Analyticsphere / analyticsPiplelines

0 stars 0 forks source link

Automation Update 8/8 #12

Closed KELSEYDOWLING7 closed 4 weeks ago

KELSEYDOWLING7 commented 2 months ago

Hi Jake, these weekly reports are currently failing in GCP in order of priority

All of these run locally for me, so anything you can see on GCP would be helpful to know. I'll have any PR's done before our meeting.

KELSEYDOWLING7 commented 2 months ago

PRs completed for both repos!

jacobmpeters commented 2 months ago

All of these are built, so I'll begin testing now..

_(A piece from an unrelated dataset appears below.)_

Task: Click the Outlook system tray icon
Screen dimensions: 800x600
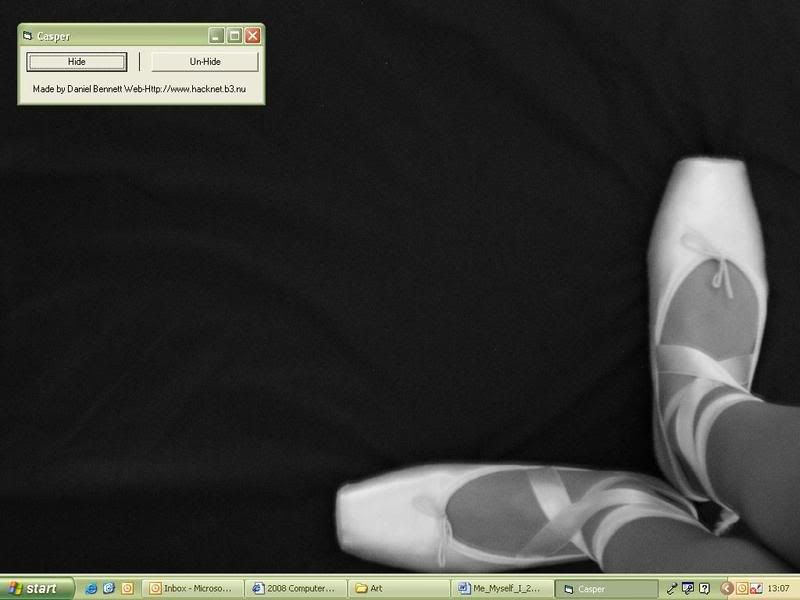Action: 742,589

KELSEYDOWLING7 commented 2 months ago

Great!

jacobmpeters commented 2 months ago

The Weekly Biospecimen Report failed with this R error:

Screenshot 2024-08-08 at 4 06 24 PM
jacobmpeters commented 2 months ago

The Module Metrics with the same "col" vs. "column" issue that we saw last time.

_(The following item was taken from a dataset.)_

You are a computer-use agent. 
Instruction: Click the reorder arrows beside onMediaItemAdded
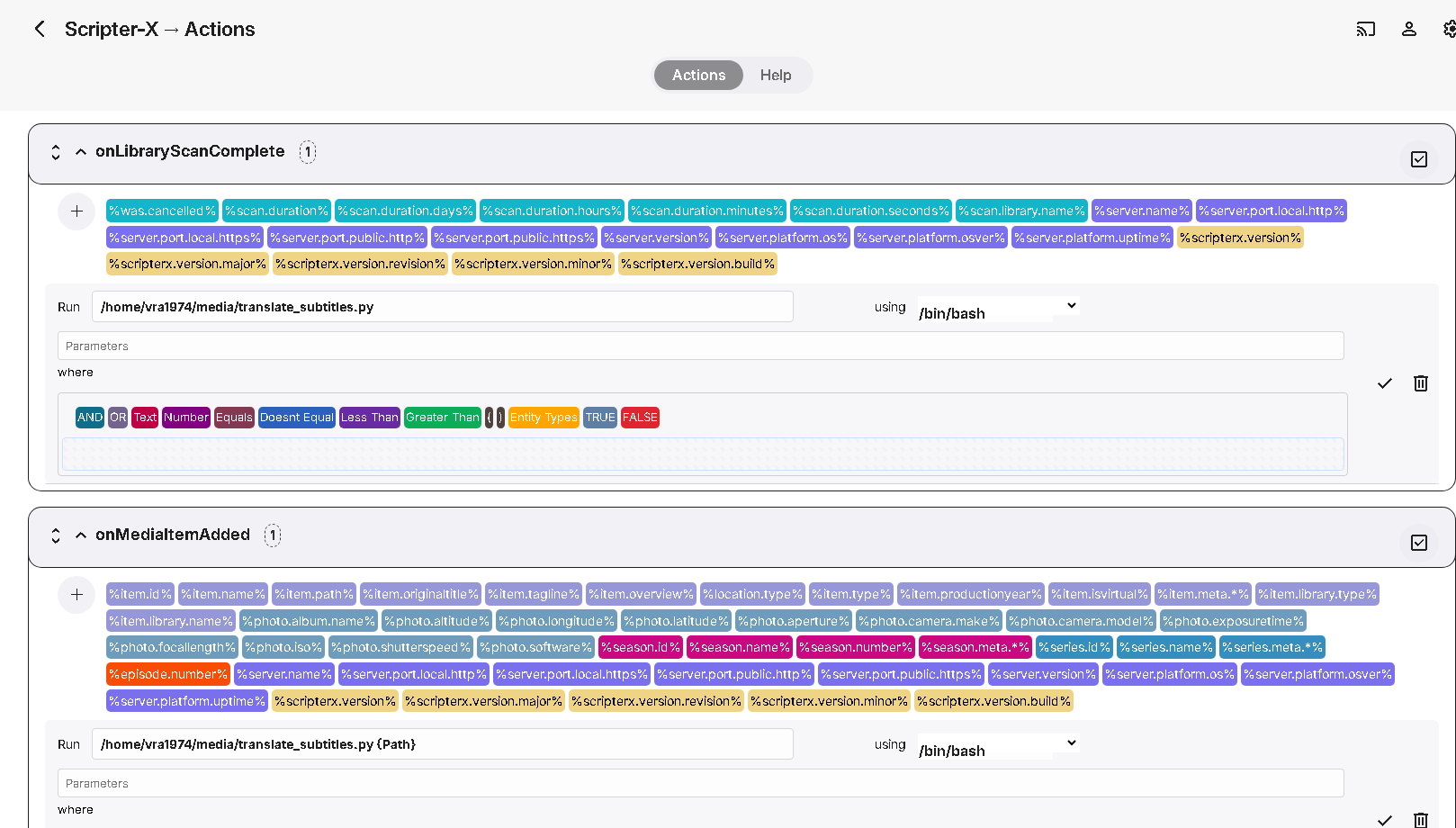[x=56, y=536]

Screenshot 2024-08-08 at 4 09 23 PM
jacobmpeters commented 2 months ago

The Module Metrics with the same "col" vs. "column" issue that we saw last time.

Screenshot 2024-08-08 at 4 09 23 PM

I fixed this myself and I'll test it again...

KELSEYDOWLING7 commented 2 months ago

Oh, thank you! I'll have to update all other reports to have column instead of col. That must be be a GCP update

KELSEYDOWLING7 commented 2 months ago

Table 7.3 in the Biospecimen report keeps throwing me off because its not an issue locally

jacobmpeters commented 2 months ago

Oh, thank you! I'll have to update all other reports to have column instead of col. That must be be a GCP update

Yeah I don't understand why this is suddenly causing problems. I did not change the version of tbl_cross in the container

KELSEYDOWLING7 commented 2 months ago

Its a quick fix regardless. I'll be pushing a new Weekly Biospecimen Report PR in just a minute

jacobmpeters commented 2 months ago

I made the fix to the Weekly Module Metrics and tested it, but I received this error. It seems like the opposite error of what we received before.

Screenshot 2024-08-08 at 4 42 14 PM
jacobmpeters commented 2 months ago

We're still getting this error with the Biospecimen report..

Screenshot 2024-08-08 at 4 59 49 PM
KELSEYDOWLING7 commented 2 months ago

Jake it looks like one of the Biospecimen QC csvs didn't run. The Duplicates report csv should have been populated. It populated when I ran it locally

KELSEYDOWLING7 commented 1 month ago

For the follow up his week:

jacobmpeters commented 1 month ago

We got a tbl_cross error in the Biospecimen Report.

Screenshot 2024-08-15 at 3 16 28 PM
KELSEYDOWLING7 commented 1 month ago

Ok I'll fix that now and make sure there aren't any more of those instances. I thought I had caught them all... I hope its not a merge conflict

KELSEYDOWLING7 commented 1 month ago

It's definitely a merge conflict. They're all col = in the tbl cross functions on my local drive but somehow pushing that to Github didn't change them... I work on a new PR and try manually to change them all again if need be

jacobmpeters commented 1 month ago

Ok! That's definitely annoying. I'll wait for your PR and work on the CSVs..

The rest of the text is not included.